--- Available data Enclosed Below ---

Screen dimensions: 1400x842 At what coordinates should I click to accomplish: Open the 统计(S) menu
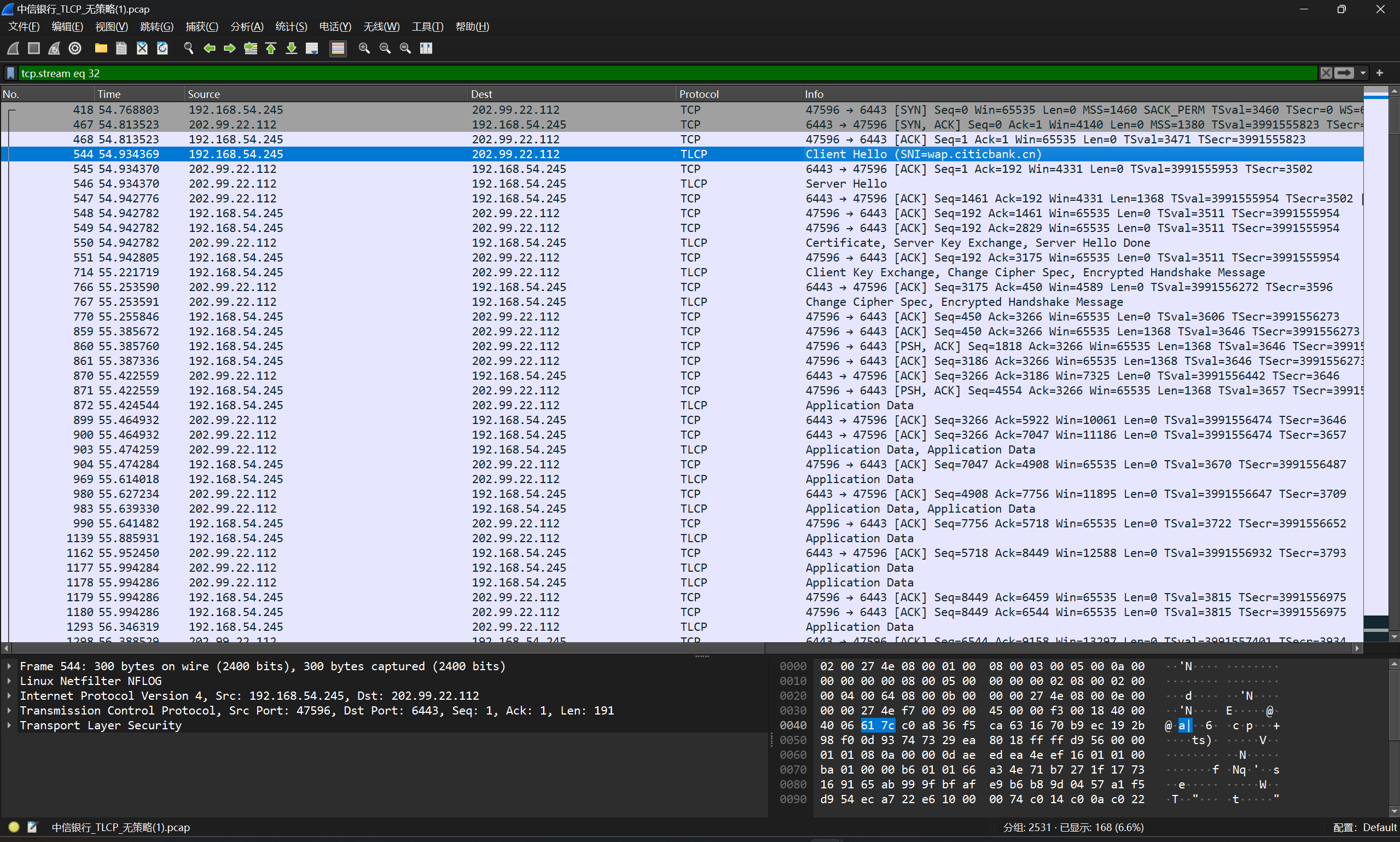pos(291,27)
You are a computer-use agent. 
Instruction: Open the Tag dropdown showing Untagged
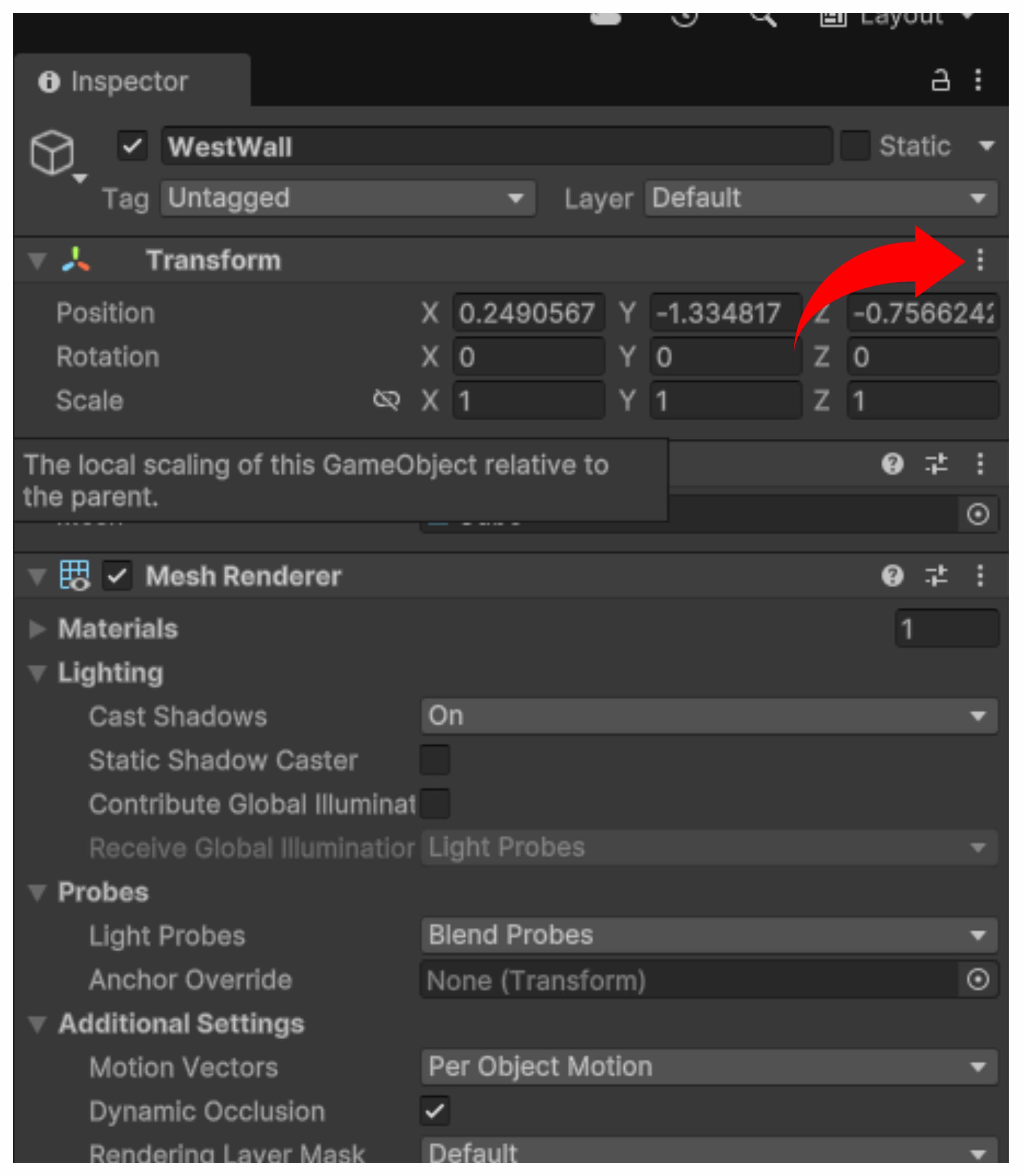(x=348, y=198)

--- End of Enclosed Available data ---

● **Work instructions**: The answer must repeat every record exactly, with all pictures left out.

● **Response below**:
Screen dimensions: 1400x842 At what coordinates should I click to accomplish: Open the 统计(S) menu
pos(291,27)
You are a computer-use agent. 
Instruction: Open the Tag dropdown showing Untagged
(x=348, y=198)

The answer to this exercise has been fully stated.